---------- Passage shown

Is Price Walking allowed?

Price walking is a phenomenon used by insurance companies where premiums for existing customers are gradually increased year after year, even if their level of risk remains the same. This practice has been the subject of scrutiny in recent years, with concerns that it may lead to indirect discrimination against certain groups of policyholders.

In this article, we will explore the relevant regulations around price walking in the European Union, including the EU law on gender and the Insurance Distribution Directive (IDD). We will also discuss a recent consultation paper published by EIOPA on the risks of using non-risk-related behavioral data for differential pricing practices and how it could amplify the risk of indirect discrimination. Finally, we will examine the implications of these regulations for insurers and policyholders in the EU.

Relevant regulations

EU law on gender

The prohibition of discrimination is mentioned in various legal sources, both in primary and secondary EU law[1]. This rich legal framework distinguishes between direct discrimination and indirect discrimination.

--------------------

Can you extract the price walking article text between "In this article, we" and "policyholders in the EU.", inclusive, copying it word for word?

---------- Records

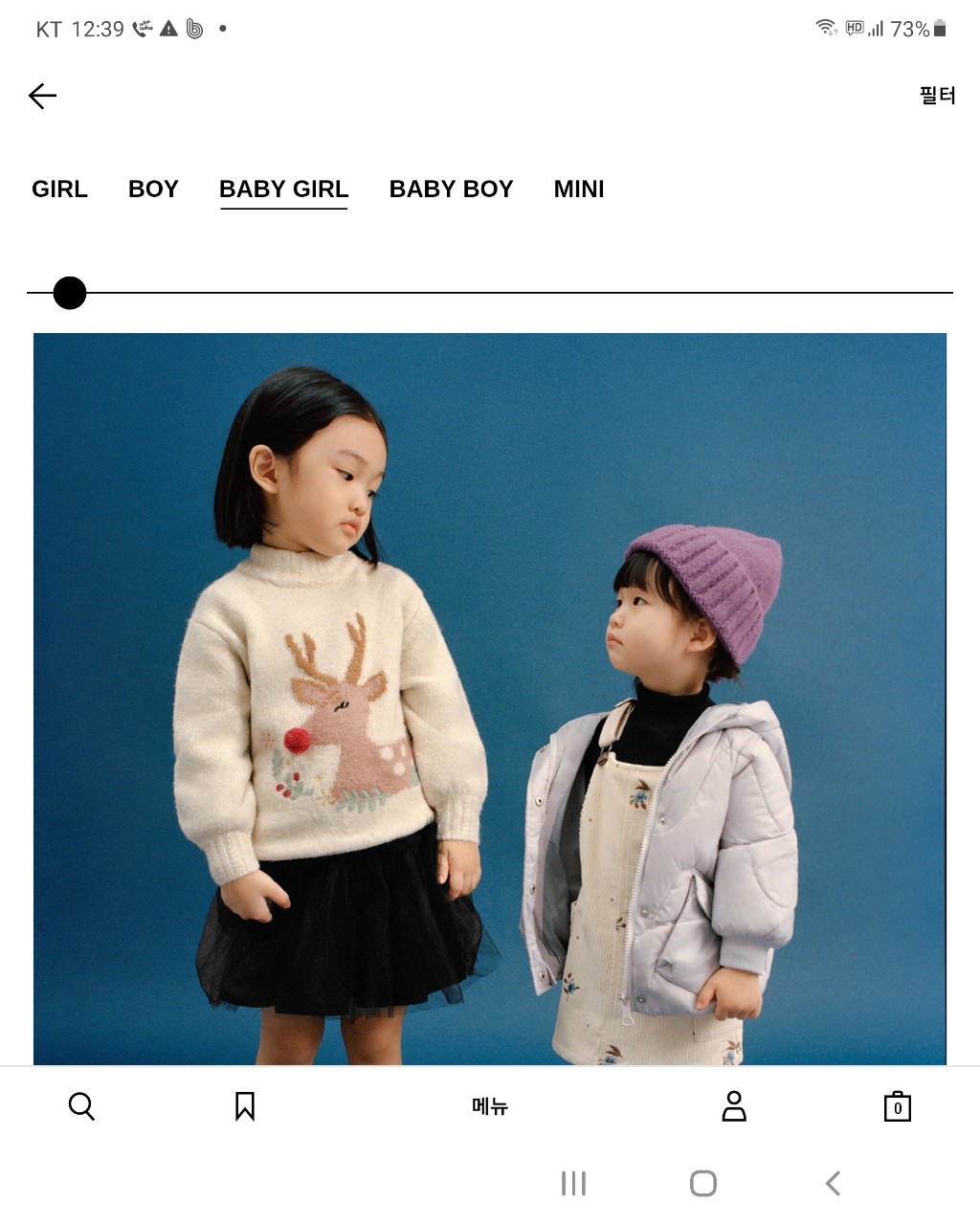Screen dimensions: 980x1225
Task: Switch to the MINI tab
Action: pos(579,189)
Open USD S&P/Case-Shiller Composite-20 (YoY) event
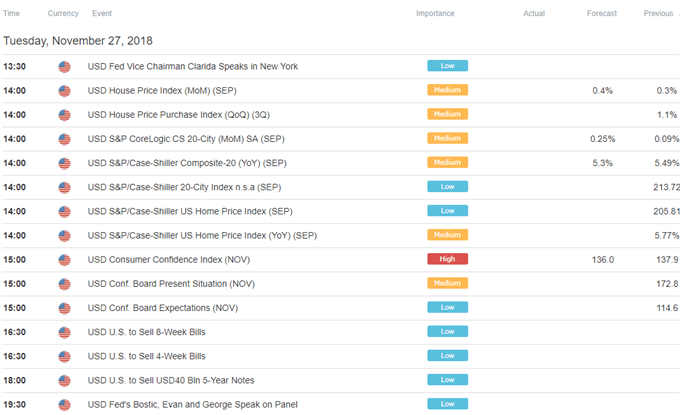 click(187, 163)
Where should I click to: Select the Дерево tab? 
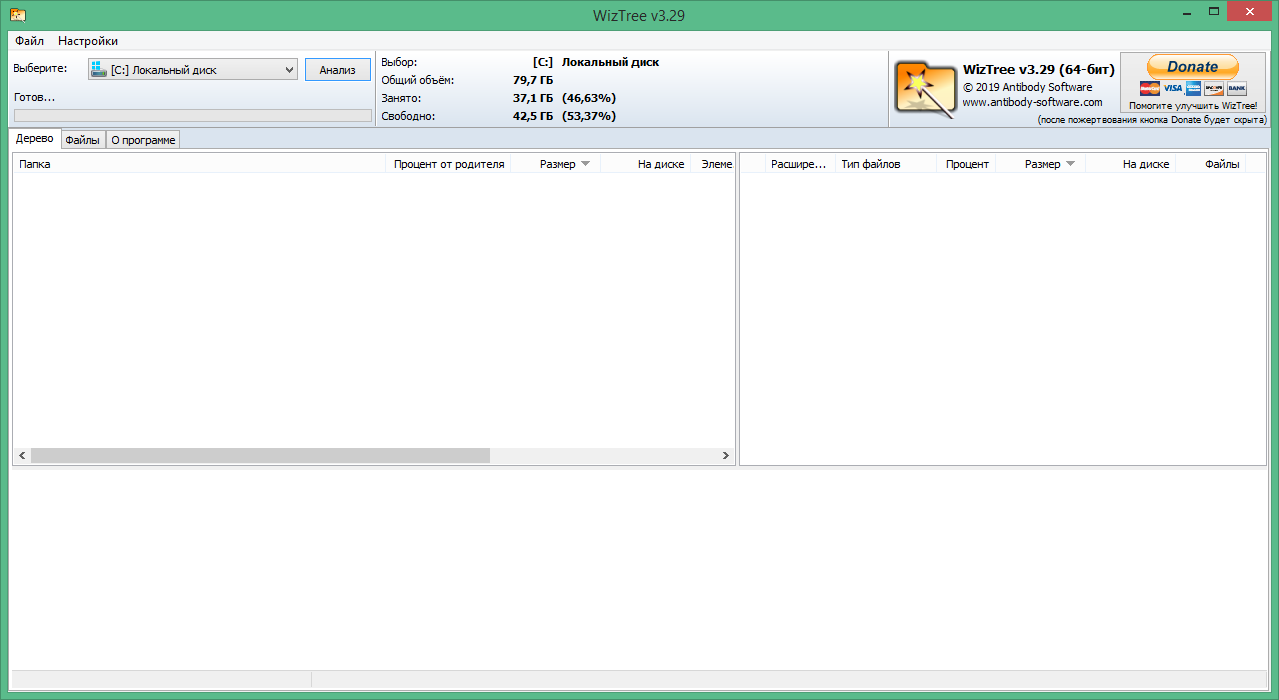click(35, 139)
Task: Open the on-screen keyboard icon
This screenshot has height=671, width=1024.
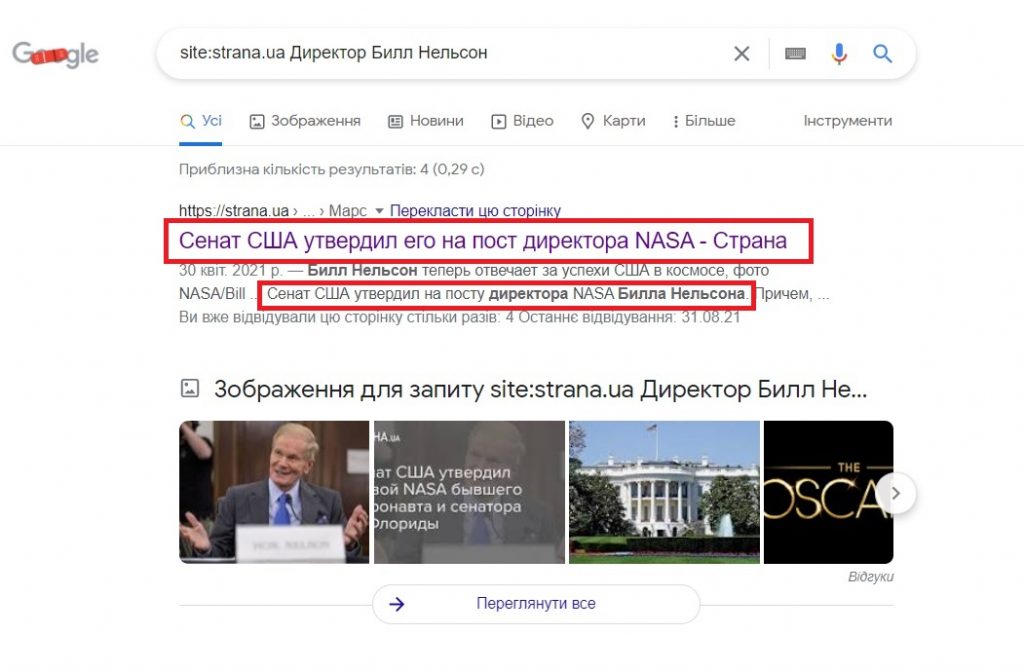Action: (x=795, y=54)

--------------------

_Answer to this exercise_.
In this article, we will explore the relevant regulations around price walking in the European Union, including the EU law on gender and the Insurance Distribution Directive (IDD). We will also discuss a recent consultation paper published by EIOPA on the risks of using non-risk-related behavioral data for differential pricing practices and how it could amplify the risk of indirect discrimination. Finally, we will examine the implications of these regulations for insurers and policyholders in the EU.